**REQUIRED ACTION:** Every line below that holds the word "screenshot" must be listed.

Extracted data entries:
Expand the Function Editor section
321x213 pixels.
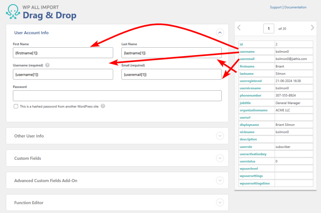click(220, 203)
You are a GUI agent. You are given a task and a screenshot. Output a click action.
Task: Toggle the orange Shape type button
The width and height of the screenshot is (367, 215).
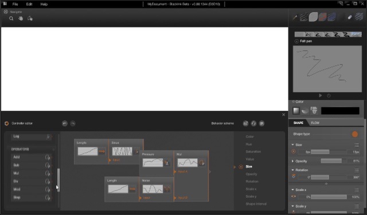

**SOLVED PROBLEM:**
You are a GUI agent. You are given a task and a screenshot. Output a click action.
The width and height of the screenshot is (367, 215).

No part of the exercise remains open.